A loro non basta che io stia lì tutti i santi giorni a pulire il fango lasciato dalle loro scarpe da ricchi, ad aspirare la polvere delle loro passeggiate da ricchi, ad ascoltare le loro conversazioni e i loro crucci da ricchi, a sfamare i loro cagnolini, i loro micetti, a innaffiare le loro piante, a soffiare il naso ai loro rampolli, a ricevere lo loro strenne – quello è l’unico momento non giocano più a fare i ricchi -, ad annusare i loro profumi, ad aprire la porta ai loro conoscenti, a distribuire la loro corrispondenza con tanto di estratti conto da ricchi, rendite da ricchi e scoperti da ricchi, a farmi violenza per rispondere ai loro sorrisi, e infine ad abitare nel loro palazzo da ricchi, io, la portinaia, la nullità, la cosa al di là del vetro, che si saluta in fretta e furia per non avere storie, perché mette a disagio vedere quella vecchia ciabatta rinchiusa nel suo oscuro bugigattolo, senza lampadario di cristallo, senza scarpe di vernice, senza soprabito di cammello, mette a disagio ma nello stesso tempo rassicura, come fosse l’incarnazione del divario sociale che giustifica la superiorità della loro classe, come uno sgorbio che esalta la loro magnificenza, come una comparse che mette in risalto la loro eleganza – no, a loro ancora non basta,
perché io, oltre a tutto ciò, oltre a dover vivere giorno dopo giorno, ora dopo ora, minuto dopo minuto ma soprattutto, ed è la cosa peggiore, anno dopo anno un’esistenza da reclusa disdicevole, io dovrei capire le loro pene da ricchi!
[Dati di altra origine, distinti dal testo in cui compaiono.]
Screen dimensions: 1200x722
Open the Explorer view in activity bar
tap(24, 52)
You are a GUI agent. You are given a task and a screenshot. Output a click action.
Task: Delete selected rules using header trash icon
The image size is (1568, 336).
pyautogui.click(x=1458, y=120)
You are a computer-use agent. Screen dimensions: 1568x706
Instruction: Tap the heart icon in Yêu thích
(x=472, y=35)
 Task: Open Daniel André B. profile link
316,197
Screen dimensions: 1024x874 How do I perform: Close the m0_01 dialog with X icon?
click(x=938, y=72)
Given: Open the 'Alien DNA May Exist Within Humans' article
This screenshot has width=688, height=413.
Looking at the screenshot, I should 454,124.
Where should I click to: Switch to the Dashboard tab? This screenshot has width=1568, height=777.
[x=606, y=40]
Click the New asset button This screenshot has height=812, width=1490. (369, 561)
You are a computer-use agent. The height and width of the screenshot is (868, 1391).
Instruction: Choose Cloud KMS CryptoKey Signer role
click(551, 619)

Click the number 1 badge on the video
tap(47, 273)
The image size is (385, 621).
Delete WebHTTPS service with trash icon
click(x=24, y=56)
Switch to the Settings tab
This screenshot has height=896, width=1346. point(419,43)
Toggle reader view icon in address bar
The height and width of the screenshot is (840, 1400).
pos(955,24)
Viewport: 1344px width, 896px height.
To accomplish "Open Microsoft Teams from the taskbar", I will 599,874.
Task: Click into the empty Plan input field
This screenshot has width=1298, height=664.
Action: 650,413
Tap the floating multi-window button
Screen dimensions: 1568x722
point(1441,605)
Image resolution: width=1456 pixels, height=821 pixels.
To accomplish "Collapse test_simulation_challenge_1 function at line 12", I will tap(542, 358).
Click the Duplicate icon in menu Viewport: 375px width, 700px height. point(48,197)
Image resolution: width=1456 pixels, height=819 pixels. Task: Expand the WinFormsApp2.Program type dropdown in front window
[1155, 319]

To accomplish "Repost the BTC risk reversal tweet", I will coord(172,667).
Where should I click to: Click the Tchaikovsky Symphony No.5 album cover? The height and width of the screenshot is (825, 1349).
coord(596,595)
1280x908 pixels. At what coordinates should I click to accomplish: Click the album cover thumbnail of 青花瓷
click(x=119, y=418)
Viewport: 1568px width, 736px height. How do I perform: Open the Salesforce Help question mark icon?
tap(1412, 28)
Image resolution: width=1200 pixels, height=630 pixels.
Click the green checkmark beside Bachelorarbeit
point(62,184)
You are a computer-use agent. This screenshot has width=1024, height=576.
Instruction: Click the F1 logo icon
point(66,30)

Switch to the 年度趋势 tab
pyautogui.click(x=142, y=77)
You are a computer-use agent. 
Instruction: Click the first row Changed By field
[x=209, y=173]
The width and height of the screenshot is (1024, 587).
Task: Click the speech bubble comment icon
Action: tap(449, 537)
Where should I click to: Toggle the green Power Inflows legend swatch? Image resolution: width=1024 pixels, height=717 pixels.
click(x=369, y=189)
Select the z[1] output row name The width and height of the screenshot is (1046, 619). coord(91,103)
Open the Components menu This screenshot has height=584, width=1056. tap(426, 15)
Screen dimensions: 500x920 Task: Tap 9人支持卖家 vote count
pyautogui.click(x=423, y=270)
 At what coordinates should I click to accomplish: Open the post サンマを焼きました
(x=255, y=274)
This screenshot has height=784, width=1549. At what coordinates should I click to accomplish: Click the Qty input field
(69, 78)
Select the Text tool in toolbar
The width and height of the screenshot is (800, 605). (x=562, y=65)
Se vogliono notizie del Maeeestro, che suonino alla sua porta.

Il padrone
Rue de Grenelle, la camera

Per quanto indietro possa spingermi con la memoria, mi è sempre piaciuto mangiare. Non saprei dire con esattezza cosa mi abbia provocato le prime estasi culinarie, anche se l’identità della mia prima cuoca prediletta – mia nonna – non lascia molti dubbi al riguardo. Il menu delle feste prevedeva stufato di carne, patate stufate e pane in abbondanza per fare la scarpetta. Non ho mai capito se da allora quello che non riesco a rivivere sia la mia infanzia o piuttosto lo stufato; ma di sicuro non ho mai più degustato tanto voracemente – ossimoro di cui sono specialista – come alla tavola di mia nonna quelle patate così ben intrise di sugo, piccole spugne squisite. E’ forse questa la sensazione dimenticata che mi affiora nel petto? Mi basta forse chiedere ad Anna di lasciar marinare qualche tubero nel sugo di un galletto cotto in un vino qualunque? Ahimè, so perfettamente che non è così. So perfettamente che quello a cui sto dando la caccia è sempre sfuggito al mio estro, alla mia memoria,alla mia riflessione. Mirabolanti pot-au-feu, polli alla cacciatora da cadere in deliquio, strabilianti galletti al vino, sbalorditive fricassee, voi siete compagni della mia infanzia carnivora e sugosa. Vi adoro, amabili tegami dagli effluvi di selvaggina, ma adesso non sto cercando voi.